Il paragone
ReArm, il precedente degli Euromissili: quando la deterrenza aiutò il disarmo. E anche Spinelli era d’accordo

Andando indietro nella storia troviamo dei tratti comuni anche quando delle battaglie pacifiste erano protagonisti leader di grande spessore culturale e politico alla guida di grandi partiti. C’è una costante i pacifisti si schierano contro le scelte dell’Occidente, mentre non si accorgono dell’aggressività dei suoi avversari che di solito agiscono per primi, ma che trovano il modo di contestare le ritorsioni del mondo libero sul versante della deterrenza.
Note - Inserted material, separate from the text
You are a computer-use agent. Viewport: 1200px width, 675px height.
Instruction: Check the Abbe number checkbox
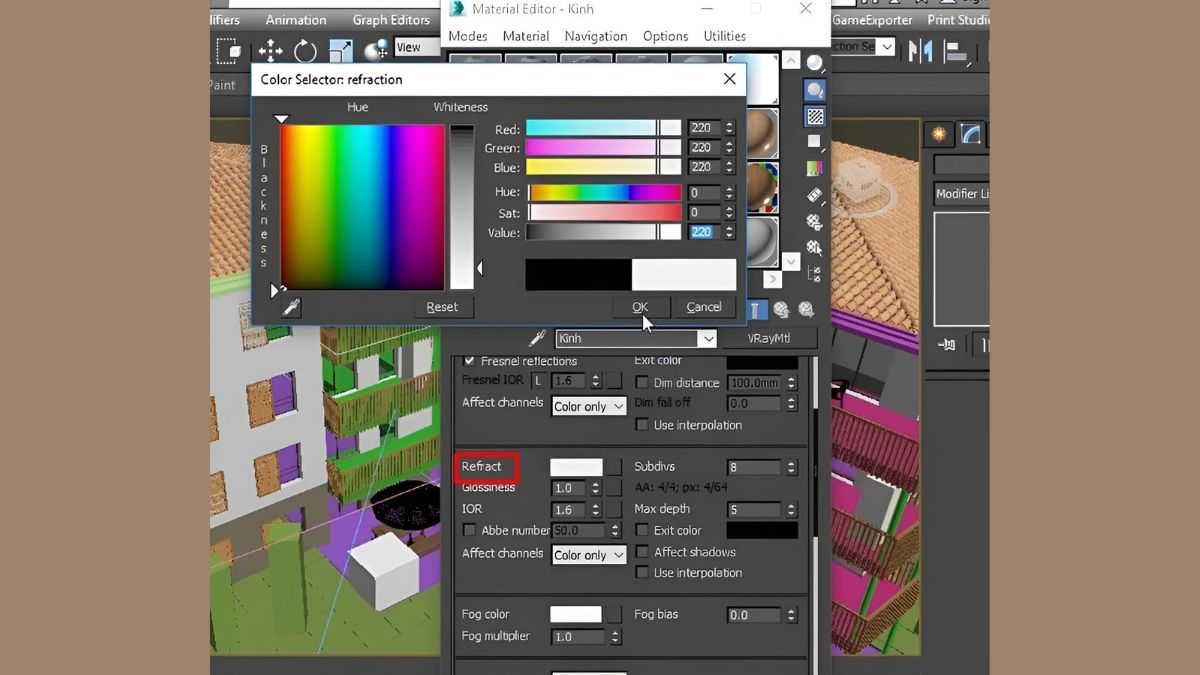pos(469,530)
Emblematico fu il caso dell’installazione degli euromissili, una vicenda andata avanti per una decina di anni e che svolse un ruolo fondamentale nel determinare un cambio di linea di politica estera ed interna dell’Unione sovietica che condusse al primo accordo sul disarmo tra le grandi potenze nel 1987, a dimostrazione che l’equilibrio della deterrenza contribuisce alla pace e al disarmo.
Il paragone
Per onestà, tra il caso degli euromissili e quanto sta avvenendo nel cuore dell’Europa e con riguardo alle decisioni necessarie da assumere vi è una differenza sostanziale. Alla fine degli anni ’70 l’Europa occidentale e gli Usa erano saldamente alleati nella Nato e contrapposti al blocco del Patto di Varsavia. Uno degli argomenti più importanti del dibattito di quei tempi riguardava il riconoscimento comune dell’esistenza di un equilibrio nucleare planetario che – secondo l’URSS – forniva adeguata copertura anche al disequilibrio venutosi a creare in Europa. Ma allora le Amministrazioni americane non intendevano lasciare gli alleati occidentali in condizioni di insicurezza. E non mandavano il conto dei missili.
Le alleanze messe in dubbio
Nel giro dei pochi mesi che ci separano dalle elezioni di Donald Trump le tradizionali alleanze sono state messe in dubbio e l’Europa è finita nel mirino di ambedue le superpotenze. Alla fine degli anni Settanta, l’Urss di Breznev installò nuovi missili a testata nucleare, con una gittata di 5500 chilometri, gli SS 20, tutti puntati verso l’Europa; da lì venne l’idea di rispondere in chiave difensiva con quelli che furono poi chiamati euromissili (Cruise e Pershing). In quel frangente il Cancelliere tedesco, il socialdemocratico Helmut Schmidt dichiarò di essere pronto a procedere, purché almeno un grande Paese continentale fosse della partita. Il 6 dicembre 1979, in Italia, la Camera votò il primo si agli euromissili grazie alla posizione decisiva del Psi, in quel momento fuori dal governo. Sarà poi Craxi da presidente del Consiglio a portare a compimento l’installazione. Le piazze pacifiste, guidate dal Pci di Berlinguer e ben incoraggiate da Mosca, si mobilitarono contro il riarmo al grido di “meglio rossi che morti”.
Il precedente
Nel dibattito alla Camera per il Pci intervenne Enrico Berlinguer, con un discorso ampio e complesso, i cui principali argomenti sono così riassumibili: “La questione è se, al di là di qualsiasi intenzione o dichiarazione di buona volontà, si compiono o no atti che alimentano una ulteriore corsa agli armamenti atomici. Ebbene, non c’è per noi alcun possibile motivo di politica interna che possa persuaderci a condividere una deliberazione che, a nostro avviso, accresce i pericoli di una nuova escalation nucleare”. La sola via – secondo Berlinguer – era quella di sospendere e rinviare la decisione chiedendo contemporaneamente all’Unione Sovietica se fosse disposta, in cambio, all’immediato arresto della fabbricazione e installazione degli SS-20. Le affermazioni più significative le fece Altiero Spinelli, deputato della Sinistra indipendente, che si astenne su ambedue le mozioni, ma con riferimento alla proposta del Pci volle sottolineare che “questo tentativo non può essere fatto altro che in un quadro di decisione politica più generale e non come un’operazione a sé, dopo la quale si dovrebbe ancora vedere cosa fare”.
Il visionario di Ventotene non era ostile alle armi con finalità di deterrenza.